Nonostante gli studenti italiani da anni preferiscano i licei in più di un caso su due, c’è tutto un mondo dell’istruzione superiore che merita di essere preso in considerazione. Stiamo parlando degli istituti tecnici e professionali, che spesso vengono ancora considerati una realtà di “serie B”. Erroneamente. Soprattutto se l’aspirazione del ragazzo è quella di acquisire un vero e proprio mestiere, ed entrare così nel mondo del lavoro il prima possibile. Il contesto generale è quello delineato dall’Istat nel suo annuario statistico di fine 2019. Dove è lo stesso Istituto di statistica a sottolineare che «la scelta del tipo di scuola superiore è determinante nella successiva partecipazione al mercato del lavoro». E giù i numeri: a 4 anni dal diploma chi è uscito da un professionale lavora nel 63% dei casi; chi ha frequentato un tecnico nel 58,5%; i liceali appena nel 26,1 per cento. Liceali che hanno invece una propensione molto più alta a iscriversi all’università (55,8%).
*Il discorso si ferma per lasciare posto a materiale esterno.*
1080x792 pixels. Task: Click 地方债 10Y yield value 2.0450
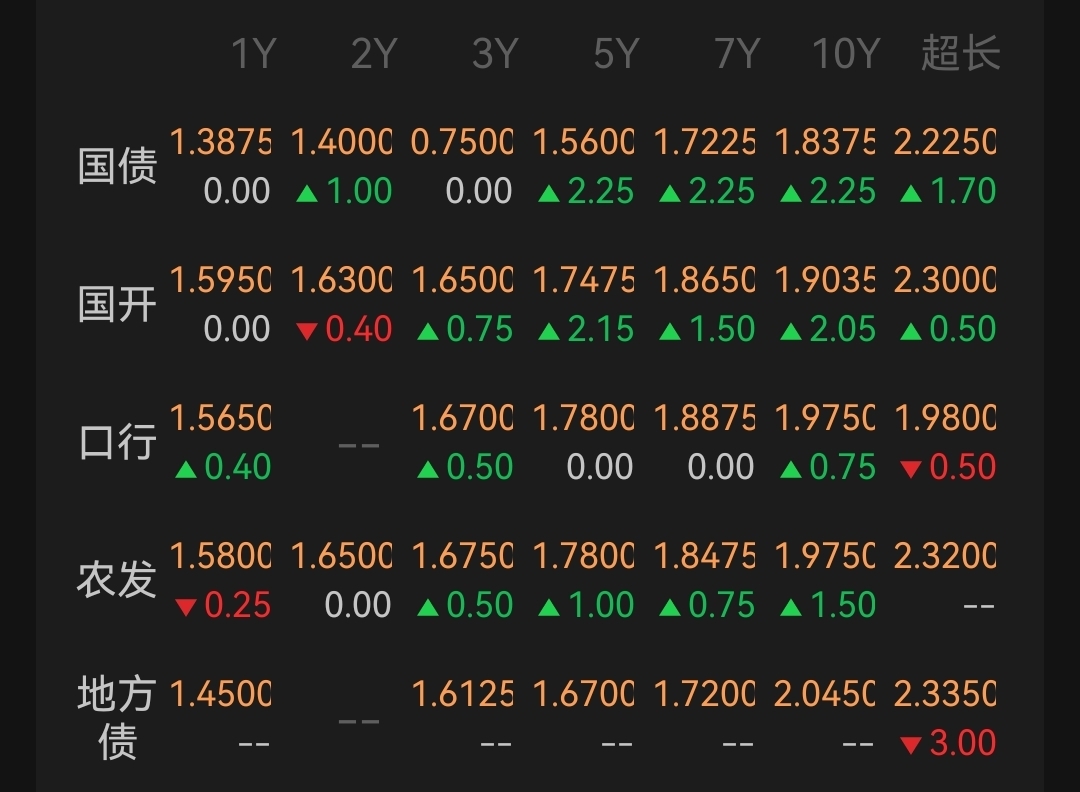click(x=825, y=693)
Gli indirizzi più gettonati

Pur essendo molto utili a delineare il quadro generale le statistiche ufficiali appena citate scontano però il difetto di essere datate visto che fotografano le conseguenze nel 2015 dei diplomati del 2011. Per trovare delle rilevazioni più recenti possiamo allora utilizzare il portale Eduscopio della Fondazione Agnelli che dal 2014 classifica le scuole italiane in base agli esiti universitari e occupazionali dei loro studenti. Una platea che riguarda 7.300 istituti e 1,25 milioni di ragazzi. In un’elaborazione ad hoc per il Sole 24 Ore dei dati sui diplomati del 2014, del 2015 e del 2016 già presenti nella loro banca dati scopriamo che in alcune aree del paese (tendenzialmente al Centro-Nord) i tecnici-tecnologici e i tecnici-economici – i due maxi settori dell’ultima riforma Gelmini del 2010 – si piazzano stabilmente al di sopra del 60 per cento. Punto più, punto meno, di anno in anno. Numeri che non sorprendono, e confermano il valore dell’istruzione tecnica italiana. Dove un neo-perito ha «stesse chance di trovare un lavoro di un laureato», per ripetere le parole dell’Ocse di settembre scorso, perché è forte l’interazione tra queste scuole e le imprese.

Chi sale e chi scende

Rinviando alla cartina qui accanto per i dettagli, in questa sede vale la pena sottolineare come, tra gli istituti tecnici, gli indirizzi economici da Roma in sù, siano veri e propri passepartout per il lavoro, con percentuali anche superiori al 70 per cento. Al Sud le percentuali scendono un po’, ma non mancano eccezioni, come la Puglia, dove la percentuale di occupati sfiora in questi indirizzi il 40%. Sugli scudi, sempre al Centro-Nord, anche il settore tecnico-tecnologico, che comprende più articolazioni, tra cui informatica, tlc, energia, meccatronica. Tra i professionali vanno molto bene gli indirizzi legati a industria e artigianato, come in Lombardia, Veneto, Emilia Romagna. Dove sono elevatissime le chance di trovare lavoro per i ragazzi in uscita.

Le figure che mancano

Tutti questi numeri vanno tenuti ancora più in considerazione in un paese che è, contemporaneamente, quarto per dispersione scolastica (data al 14,5% ma che secondo l’Invalsi arriva addirittura al 20% se consideriamo quella implicita) e terzultimo per disoccupazione giovanile. Peggio dell’Italia ci sono solo Spagna e Grecia. Eppure, da noi, le richieste di lavoro non mancano. Come dimostrano le ultime tabelle Excelsior, targate Unioncamere-Anpal, riferite a questo mese. Le imprese vanno a caccia di oltre 170mila diplomati (7mila in più sul 2019), essenzialmente periti tecnico-economici, ma anche meccanici, elettronici ed elettrotecnici. Guarda caso tutte figure formate proprio negli indirizzi della nostra istruzione tecnica.

La scelta consapevole
Il punto, che purtroppo vale anche per l’inizio del 2020, è che circa un terzo di queste assunzioni programmate dalle aziende andranno, molto probabilmente, “a vuoto”. Come mai? Perché mancano candidati. L’istruzione tecnico-professionale (quest’ultima riformata un paio d’anni fa) sono anni che perde iscritti. Soprattutto perché non c’è un orientamento degno di questo nome. Un danno mortale per gli stessi ragazzi, ma anche, nell’immediato, per l’intero comparto manifatturiero. Da tempo ormai la stessa Confindustria lancia l’allarme su un “mismatch” dilagante, in tutti i principali settori industriali dalla meccanica all’alimentare, dal chimico-farmaceutico alla tessile-moda. E chissà che stavolta non venga ascoltata.